Each node has 24 cores and 96 and 64gb ram respectively with ~30GB assigned to the jvm heap... they are connected back2back with 1gb copper.

I started experiencing increased volume on my application and although I can still process and index the data , the cluster crashes or grinds to a halt as soon as I try to query anything (or simply opening kibana discover).
I have dropped off old indexes to bring my total indexes, shards and docs down to about 25% of what I had before the increased volume ... now sitting at 132 indexes , 327 shards and 1 300 000 000 docs (only 360GBs) - but the problem persists.
I have 0 replications and have played around with anything from 2 to 8 shards per index.

The log file shows several CircuitBreaking and IndexShardCreation exceptions ...

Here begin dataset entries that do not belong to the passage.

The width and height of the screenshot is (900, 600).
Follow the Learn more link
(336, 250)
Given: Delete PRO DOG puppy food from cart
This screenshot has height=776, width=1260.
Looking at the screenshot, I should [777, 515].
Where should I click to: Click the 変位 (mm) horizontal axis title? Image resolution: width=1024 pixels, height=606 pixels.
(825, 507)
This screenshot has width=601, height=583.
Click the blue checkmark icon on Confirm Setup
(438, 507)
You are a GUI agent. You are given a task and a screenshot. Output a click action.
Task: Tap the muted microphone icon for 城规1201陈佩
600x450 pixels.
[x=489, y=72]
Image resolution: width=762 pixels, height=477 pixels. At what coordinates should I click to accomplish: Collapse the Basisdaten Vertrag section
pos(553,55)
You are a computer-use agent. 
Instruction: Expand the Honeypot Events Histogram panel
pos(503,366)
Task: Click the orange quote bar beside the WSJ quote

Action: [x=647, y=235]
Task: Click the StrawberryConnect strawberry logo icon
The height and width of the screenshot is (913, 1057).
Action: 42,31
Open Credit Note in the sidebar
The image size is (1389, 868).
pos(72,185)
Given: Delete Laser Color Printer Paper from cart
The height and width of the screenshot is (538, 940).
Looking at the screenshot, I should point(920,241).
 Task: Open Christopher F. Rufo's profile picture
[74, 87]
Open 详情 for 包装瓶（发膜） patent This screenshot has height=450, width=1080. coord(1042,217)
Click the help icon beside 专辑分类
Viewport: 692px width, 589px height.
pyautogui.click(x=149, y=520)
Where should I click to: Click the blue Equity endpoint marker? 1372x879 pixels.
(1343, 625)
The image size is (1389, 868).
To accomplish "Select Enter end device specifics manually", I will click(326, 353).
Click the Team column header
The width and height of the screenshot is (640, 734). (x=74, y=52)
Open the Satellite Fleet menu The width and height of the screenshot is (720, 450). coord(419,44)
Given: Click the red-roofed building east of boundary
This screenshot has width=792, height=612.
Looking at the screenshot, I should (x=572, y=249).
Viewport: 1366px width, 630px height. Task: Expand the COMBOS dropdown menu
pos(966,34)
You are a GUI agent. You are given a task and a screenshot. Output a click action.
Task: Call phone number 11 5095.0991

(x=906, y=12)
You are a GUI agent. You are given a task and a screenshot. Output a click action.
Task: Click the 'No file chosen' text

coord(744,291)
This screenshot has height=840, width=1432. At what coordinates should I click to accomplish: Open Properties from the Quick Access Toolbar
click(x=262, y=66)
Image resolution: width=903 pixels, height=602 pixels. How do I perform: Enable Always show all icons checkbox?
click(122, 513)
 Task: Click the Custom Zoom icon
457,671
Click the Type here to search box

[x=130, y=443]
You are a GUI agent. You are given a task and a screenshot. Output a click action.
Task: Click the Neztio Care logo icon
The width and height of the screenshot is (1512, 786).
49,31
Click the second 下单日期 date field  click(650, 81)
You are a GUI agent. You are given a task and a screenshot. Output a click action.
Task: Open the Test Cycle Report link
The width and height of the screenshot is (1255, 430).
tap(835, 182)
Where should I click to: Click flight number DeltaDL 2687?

[2017-06-30 08:45:50,821][WARN ][cluster.action.shard ] [Lee Forrester] [flows-2017-06-29][6] received shard failed for [flows-2017-06-29][6], node[UQCJuJFMQoWOW6H-y67DSw], [P], s[INITIALIZING], unassigned_info[[reason=ALLOCATION_FAILED], at[2017-06-30T06:45:45.492Z], details[shard failure [failed to create shard][IndexShardCreationException[[flows-2017-06-29][6] failed to create shard]; nested: LockObtainFailedException[Can't lock shard [flows-2017-06-29][6], timed out after 5000ms]; ]]], indexUUID [zLqHbRguSbSSN8EG9qbGCA], reason [shard failure [failed to create shard][IndexShardCreationException[[flows-2017-06-29][6] failed to create shard]; nested: LockObtainFailedException[Can't lock shard [flows-2017-06-29][6], timed out after 5000ms]; ]]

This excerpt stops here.